Task list -
A. Write out the part of the text on diamond cuts starting with "If you look" and going on through "light and sparkle.".
B. Summarize the text on diamond cuts in two sentences.
C. Answer these questions from the text on diamond cuts, one per line:
(i) According to the text, what makes diamonds leak light?
(ii) Through which part of a well cut diamond does light enter?
(iii) What are the colored flashes of light called?

Provided text -
And let’s face it, the sparkle in a diamond is why we love them so much. If it wasn’t for this dazzling dance of light, diamonds wouldn’t be so beautiful, and people probably wouldn’t buy them.
We love the bling.
Sadly, some people are losing light and don’t even know it.
How do diamonds leak light?
They leak light because of the way they are cut.
You probably all know that the round brilliant cut diamond looks like this:
But… that’s not entirely true.
That image is what a standard diamond with excellent proportions looks like.
Which is a little bit different than a diamond with…
For all diamonds are not cut the same. Some diamonds are cut thin and narrow, while others are cut deep and lumpy.
Compare these poor cuts of diamond to that of an ideal cut diamond.
If you look at brilliant cut diamonds that are cut too shallow or too deep, you’ll see that they lose light.
Light literally goes right out the bottom of the diamond as this image shows:
When the light goes out the bottom: No sparkle!
A well cut diamond will have a properly cut table and depth percentage (which is easy to tell with GIA’s new cut grade).
When the table and depth is cut with correct proportions, light will enter through the crown, hit the base of the diamond at the correct critical angle, bounce across to the other side, then get sent back out the top of the diamond in multiple flashes of light and sparkle.
The white flashes of light are called brilliance (or brightness), and the colored flashes of light are called fire (which is caused by the light stream splitting like a rainbow).

Available data -
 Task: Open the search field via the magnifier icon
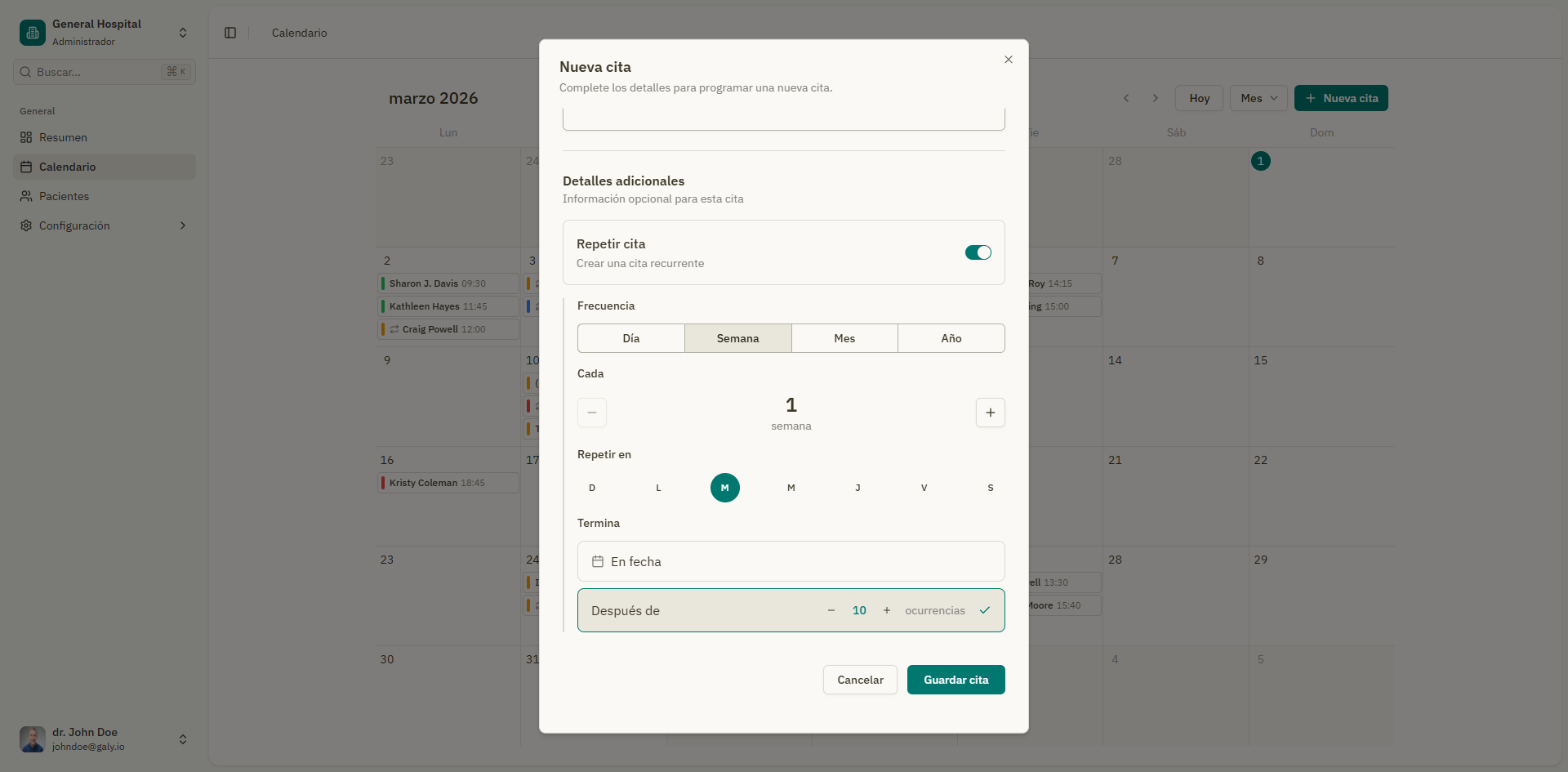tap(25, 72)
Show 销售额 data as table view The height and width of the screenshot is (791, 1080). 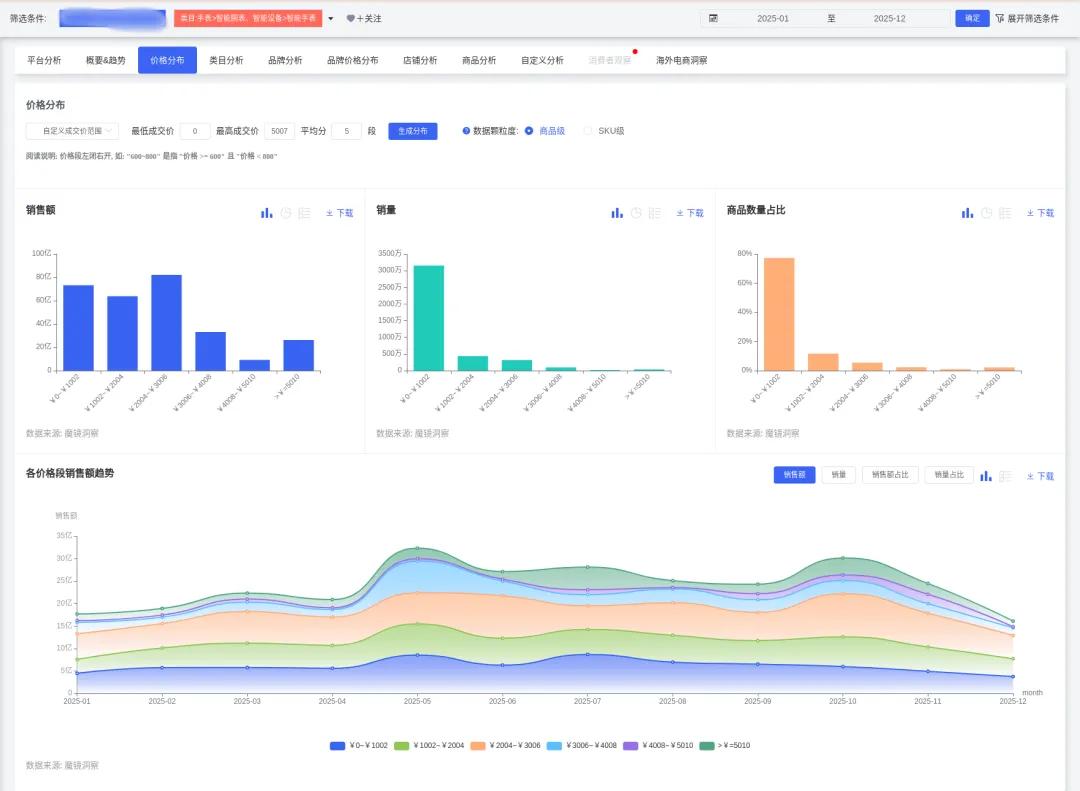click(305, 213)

Solutions to the problems -
A.
If you look at brilliant cut diamonds that are cut too shallow or too deep, you’ll see that they lose light.
Light literally goes right out the bottom of the diamond as this image shows:
When the light goes out the bottom: No sparkle!
A well cut diamond will have a properly cut table and depth percentage (which is easy to tell with GIA’s new cut grade).
When the table and depth is cut with correct proportions, light will enter through the crown, hit the base of the diamond at the correct critical angle, bounce across to the other side, then get sent back out the top of the diamond in multiple flashes of light and sparkle.

B. Diamonds leak light because of the way they are cut, and brilliant cut diamonds cut too shallow or too deep let light go out the bottom, so they lose their sparkle. When the table and depth have correct proportions, light entering through the crown is sent back out the top as white flashes called brilliance and colored flashes called fire.

C.
(i) The way they are cut.
(ii) The crown.
(iii) Fire.